- PROVIDED MATERIAL
════════════════

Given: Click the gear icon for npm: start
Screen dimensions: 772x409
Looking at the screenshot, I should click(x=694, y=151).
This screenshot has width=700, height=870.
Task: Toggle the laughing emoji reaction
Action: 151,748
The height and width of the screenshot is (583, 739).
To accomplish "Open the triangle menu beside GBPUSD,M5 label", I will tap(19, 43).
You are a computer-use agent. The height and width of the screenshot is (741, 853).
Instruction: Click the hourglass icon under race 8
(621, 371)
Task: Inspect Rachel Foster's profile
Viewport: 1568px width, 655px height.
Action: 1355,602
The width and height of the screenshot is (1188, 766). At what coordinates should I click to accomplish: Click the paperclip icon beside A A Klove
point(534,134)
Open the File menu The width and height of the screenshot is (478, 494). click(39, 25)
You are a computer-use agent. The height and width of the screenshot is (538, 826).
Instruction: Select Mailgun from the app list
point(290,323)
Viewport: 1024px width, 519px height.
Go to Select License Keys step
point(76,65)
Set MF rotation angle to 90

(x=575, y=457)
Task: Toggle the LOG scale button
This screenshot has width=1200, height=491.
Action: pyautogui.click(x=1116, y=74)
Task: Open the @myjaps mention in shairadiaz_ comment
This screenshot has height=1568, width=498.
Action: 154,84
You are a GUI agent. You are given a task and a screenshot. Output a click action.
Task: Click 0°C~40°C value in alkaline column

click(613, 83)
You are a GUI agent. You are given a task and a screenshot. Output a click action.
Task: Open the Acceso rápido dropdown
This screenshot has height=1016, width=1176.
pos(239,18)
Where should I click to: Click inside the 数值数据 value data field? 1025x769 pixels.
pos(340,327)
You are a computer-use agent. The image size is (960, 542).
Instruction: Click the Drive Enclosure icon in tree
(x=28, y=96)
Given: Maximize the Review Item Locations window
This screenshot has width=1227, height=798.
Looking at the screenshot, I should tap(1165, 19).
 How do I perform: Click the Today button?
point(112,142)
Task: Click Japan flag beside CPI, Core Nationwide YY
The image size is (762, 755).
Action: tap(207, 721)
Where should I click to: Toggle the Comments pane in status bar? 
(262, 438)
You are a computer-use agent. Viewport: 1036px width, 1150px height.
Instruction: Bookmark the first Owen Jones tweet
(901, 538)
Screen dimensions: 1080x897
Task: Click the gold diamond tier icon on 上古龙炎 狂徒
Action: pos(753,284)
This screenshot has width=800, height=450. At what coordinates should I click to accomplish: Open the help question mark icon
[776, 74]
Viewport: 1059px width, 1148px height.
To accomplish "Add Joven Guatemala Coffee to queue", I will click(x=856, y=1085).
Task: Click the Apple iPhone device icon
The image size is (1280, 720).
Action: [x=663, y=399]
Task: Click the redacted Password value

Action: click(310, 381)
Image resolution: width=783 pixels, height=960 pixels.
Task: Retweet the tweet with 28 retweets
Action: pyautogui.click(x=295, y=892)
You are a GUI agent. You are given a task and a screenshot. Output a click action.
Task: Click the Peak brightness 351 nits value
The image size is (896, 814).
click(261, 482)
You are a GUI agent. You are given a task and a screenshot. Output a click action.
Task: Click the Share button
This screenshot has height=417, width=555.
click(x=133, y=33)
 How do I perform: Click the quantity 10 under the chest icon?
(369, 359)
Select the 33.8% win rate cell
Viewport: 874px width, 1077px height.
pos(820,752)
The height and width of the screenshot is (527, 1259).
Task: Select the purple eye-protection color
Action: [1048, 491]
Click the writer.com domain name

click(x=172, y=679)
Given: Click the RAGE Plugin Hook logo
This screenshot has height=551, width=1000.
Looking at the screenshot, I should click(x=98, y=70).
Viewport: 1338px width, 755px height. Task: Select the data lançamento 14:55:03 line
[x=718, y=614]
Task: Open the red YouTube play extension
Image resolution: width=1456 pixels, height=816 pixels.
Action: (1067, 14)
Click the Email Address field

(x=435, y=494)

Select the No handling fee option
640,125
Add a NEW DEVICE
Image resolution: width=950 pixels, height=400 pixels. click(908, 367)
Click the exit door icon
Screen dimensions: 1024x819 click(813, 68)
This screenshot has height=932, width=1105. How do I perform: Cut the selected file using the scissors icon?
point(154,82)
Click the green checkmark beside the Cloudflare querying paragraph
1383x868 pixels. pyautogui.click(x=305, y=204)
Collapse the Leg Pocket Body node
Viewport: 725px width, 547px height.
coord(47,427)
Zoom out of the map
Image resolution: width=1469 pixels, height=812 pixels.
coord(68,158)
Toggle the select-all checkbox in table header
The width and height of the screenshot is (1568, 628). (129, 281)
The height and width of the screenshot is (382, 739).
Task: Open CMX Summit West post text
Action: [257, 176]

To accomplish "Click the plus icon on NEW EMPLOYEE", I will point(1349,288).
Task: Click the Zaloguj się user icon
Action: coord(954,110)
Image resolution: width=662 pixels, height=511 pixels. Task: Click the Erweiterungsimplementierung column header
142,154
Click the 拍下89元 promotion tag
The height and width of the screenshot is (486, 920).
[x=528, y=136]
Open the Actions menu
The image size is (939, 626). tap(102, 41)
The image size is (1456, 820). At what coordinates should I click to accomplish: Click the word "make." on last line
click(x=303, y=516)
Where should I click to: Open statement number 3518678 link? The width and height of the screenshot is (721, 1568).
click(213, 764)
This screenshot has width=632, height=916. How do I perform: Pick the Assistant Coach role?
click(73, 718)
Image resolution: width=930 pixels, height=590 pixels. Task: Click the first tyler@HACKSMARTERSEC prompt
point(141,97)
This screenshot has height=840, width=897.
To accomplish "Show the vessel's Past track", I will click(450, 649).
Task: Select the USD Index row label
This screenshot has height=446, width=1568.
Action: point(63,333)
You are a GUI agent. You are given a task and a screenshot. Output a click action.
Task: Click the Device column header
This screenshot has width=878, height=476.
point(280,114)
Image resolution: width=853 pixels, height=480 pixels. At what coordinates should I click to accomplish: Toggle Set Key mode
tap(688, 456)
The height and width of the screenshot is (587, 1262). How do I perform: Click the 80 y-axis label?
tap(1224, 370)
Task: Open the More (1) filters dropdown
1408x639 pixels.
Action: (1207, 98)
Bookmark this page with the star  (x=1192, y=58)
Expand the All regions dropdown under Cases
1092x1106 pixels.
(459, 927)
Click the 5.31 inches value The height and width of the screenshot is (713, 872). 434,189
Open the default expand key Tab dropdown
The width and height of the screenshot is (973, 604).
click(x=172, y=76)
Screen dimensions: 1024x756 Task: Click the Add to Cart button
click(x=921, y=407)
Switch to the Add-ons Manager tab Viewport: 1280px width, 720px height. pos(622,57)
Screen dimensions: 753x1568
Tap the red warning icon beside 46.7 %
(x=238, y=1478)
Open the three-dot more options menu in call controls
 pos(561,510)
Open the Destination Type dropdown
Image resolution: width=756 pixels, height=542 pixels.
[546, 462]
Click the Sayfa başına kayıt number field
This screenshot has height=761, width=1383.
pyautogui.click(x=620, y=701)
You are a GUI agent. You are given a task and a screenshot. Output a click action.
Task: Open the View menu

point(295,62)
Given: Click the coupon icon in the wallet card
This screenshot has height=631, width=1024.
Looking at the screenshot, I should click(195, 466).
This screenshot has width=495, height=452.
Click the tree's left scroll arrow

════════════════

The response must reproduce the whole listing exactly.

Given: Click the gear icon for npm: start
Screen dimensions: 772x409
Looking at the screenshot, I should click(x=694, y=151).
This screenshot has width=700, height=870.
Task: Toggle the laughing emoji reaction
Action: 151,748
The height and width of the screenshot is (583, 739).
To accomplish "Open the triangle menu beside GBPUSD,M5 label", I will tap(19, 43).
You are a computer-use agent. The height and width of the screenshot is (741, 853).
Instruction: Click the hourglass icon under race 8
(621, 371)
Task: Inspect Rachel Foster's profile
Viewport: 1568px width, 655px height.
Action: 1355,602
The width and height of the screenshot is (1188, 766). At what coordinates should I click to accomplish: Click the paperclip icon beside A A Klove
point(534,134)
Open the File menu The width and height of the screenshot is (478, 494). click(39, 25)
You are a computer-use agent. The height and width of the screenshot is (538, 826).
Instruction: Select Mailgun from the app list
point(290,323)
Viewport: 1024px width, 519px height.
Go to Select License Keys step
point(76,65)
Set MF rotation angle to 90

(x=575, y=457)
Task: Toggle the LOG scale button
This screenshot has width=1200, height=491.
Action: pyautogui.click(x=1116, y=74)
Task: Open the @myjaps mention in shairadiaz_ comment
This screenshot has height=1568, width=498.
Action: 154,84
You are a GUI agent. You are given a task and a screenshot. Output a click action.
Task: Click 0°C~40°C value in alkaline column

click(613, 83)
You are a GUI agent. You are given a task and a screenshot. Output a click action.
Task: Open the Acceso rápido dropdown
This screenshot has height=1016, width=1176.
pos(239,18)
Where should I click to: Click inside the 数值数据 value data field? 1025x769 pixels.
pos(340,327)
You are a computer-use agent. The image size is (960, 542).
Instruction: Click the Drive Enclosure icon in tree
(x=28, y=96)
Given: Maximize the Review Item Locations window
This screenshot has width=1227, height=798.
Looking at the screenshot, I should tap(1165, 19).
 How do I perform: Click the Today button?
point(112,142)
Task: Click Japan flag beside CPI, Core Nationwide YY
The image size is (762, 755).
Action: tap(207, 721)
Where should I click to: Toggle the Comments pane in status bar? 
(262, 438)
You are a computer-use agent. Viewport: 1036px width, 1150px height.
Instruction: Bookmark the first Owen Jones tweet
(901, 538)
Screen dimensions: 1080x897
Task: Click the gold diamond tier icon on 上古龙炎 狂徒
Action: pos(753,284)
This screenshot has width=800, height=450. At what coordinates should I click to accomplish: Open the help question mark icon
[776, 74]
Viewport: 1059px width, 1148px height.
To accomplish "Add Joven Guatemala Coffee to queue", I will click(x=856, y=1085).
Task: Click the Apple iPhone device icon
The image size is (1280, 720).
Action: [x=663, y=399]
Task: Click the redacted Password value

Action: click(310, 381)
Image resolution: width=783 pixels, height=960 pixels.
Task: Retweet the tweet with 28 retweets
Action: pyautogui.click(x=295, y=892)
You are a GUI agent. You are given a task and a screenshot. Output a click action.
Task: Click the Peak brightness 351 nits value
The image size is (896, 814).
click(261, 482)
You are a GUI agent. You are given a task and a screenshot. Output a click action.
Task: Click the Share button
This screenshot has height=417, width=555.
click(x=133, y=33)
 How do I perform: Click the quantity 10 under the chest icon?
(369, 359)
Select the 33.8% win rate cell
Viewport: 874px width, 1077px height.
pos(820,752)
The height and width of the screenshot is (527, 1259).
Task: Select the purple eye-protection color
Action: [1048, 491]
Click the writer.com domain name

click(x=172, y=679)
Given: Click the RAGE Plugin Hook logo
This screenshot has height=551, width=1000.
Looking at the screenshot, I should click(x=98, y=70).
Viewport: 1338px width, 755px height. Task: Select the data lançamento 14:55:03 line
[x=718, y=614]
Task: Open the red YouTube play extension
Image resolution: width=1456 pixels, height=816 pixels.
Action: (1067, 14)
Click the Email Address field

(x=435, y=494)

Select the No handling fee option
640,125
Add a NEW DEVICE
Image resolution: width=950 pixels, height=400 pixels. click(908, 367)
Click the exit door icon
Screen dimensions: 1024x819 click(813, 68)
This screenshot has height=932, width=1105. How do I perform: Cut the selected file using the scissors icon?
point(154,82)
Click the green checkmark beside the Cloudflare querying paragraph
1383x868 pixels. pyautogui.click(x=305, y=204)
Collapse the Leg Pocket Body node
Viewport: 725px width, 547px height.
coord(47,427)
Zoom out of the map
Image resolution: width=1469 pixels, height=812 pixels.
coord(68,158)
Toggle the select-all checkbox in table header
The width and height of the screenshot is (1568, 628). (129, 281)
The height and width of the screenshot is (382, 739).
Task: Open CMX Summit West post text
Action: [257, 176]

To accomplish "Click the plus icon on NEW EMPLOYEE", I will point(1349,288).
Task: Click the Zaloguj się user icon
Action: coord(954,110)
Image resolution: width=662 pixels, height=511 pixels. Task: Click the Erweiterungsimplementierung column header
142,154
Click the 拍下89元 promotion tag
The height and width of the screenshot is (486, 920).
[x=528, y=136]
Open the Actions menu
The image size is (939, 626). tap(102, 41)
The image size is (1456, 820). At what coordinates should I click to accomplish: Click the word "make." on last line
click(x=303, y=516)
Where should I click to: Open statement number 3518678 link? The width and height of the screenshot is (721, 1568).
click(213, 764)
This screenshot has width=632, height=916. How do I perform: Pick the Assistant Coach role?
click(73, 718)
Image resolution: width=930 pixels, height=590 pixels. Task: Click the first tyler@HACKSMARTERSEC prompt
point(141,97)
This screenshot has height=840, width=897.
To accomplish "Show the vessel's Past track", I will click(450, 649).
Task: Select the USD Index row label
This screenshot has height=446, width=1568.
Action: point(63,333)
You are a GUI agent. You are given a task and a screenshot. Output a click action.
Task: Click the Device column header
This screenshot has width=878, height=476.
point(280,114)
Image resolution: width=853 pixels, height=480 pixels. At what coordinates should I click to accomplish: Toggle Set Key mode
tap(688, 456)
The height and width of the screenshot is (587, 1262). How do I perform: Click the 80 y-axis label?
tap(1224, 370)
Task: Open the More (1) filters dropdown
1408x639 pixels.
Action: (1207, 98)
Bookmark this page with the star  (x=1192, y=58)
Expand the All regions dropdown under Cases
1092x1106 pixels.
(459, 927)
Click the 5.31 inches value The height and width of the screenshot is (713, 872). 434,189
Open the default expand key Tab dropdown
The width and height of the screenshot is (973, 604).
click(x=172, y=76)
Screen dimensions: 1024x756 Task: Click the Add to Cart button
click(x=921, y=407)
Switch to the Add-ons Manager tab Viewport: 1280px width, 720px height. pos(622,57)
Screen dimensions: 753x1568
Tap the red warning icon beside 46.7 %
(x=238, y=1478)
Open the three-dot more options menu in call controls
 pos(561,510)
Open the Destination Type dropdown
Image resolution: width=756 pixels, height=542 pixels.
[546, 462]
Click the Sayfa başına kayıt number field
This screenshot has height=761, width=1383.
pyautogui.click(x=620, y=701)
You are a GUI agent. You are given a task and a screenshot. Output a click action.
Task: Open the View menu

point(295,62)
Given: Click the coupon icon in the wallet card
This screenshot has height=631, width=1024.
Looking at the screenshot, I should click(195, 466).
This screenshot has width=495, height=452.
Click the tree's left scroll arrow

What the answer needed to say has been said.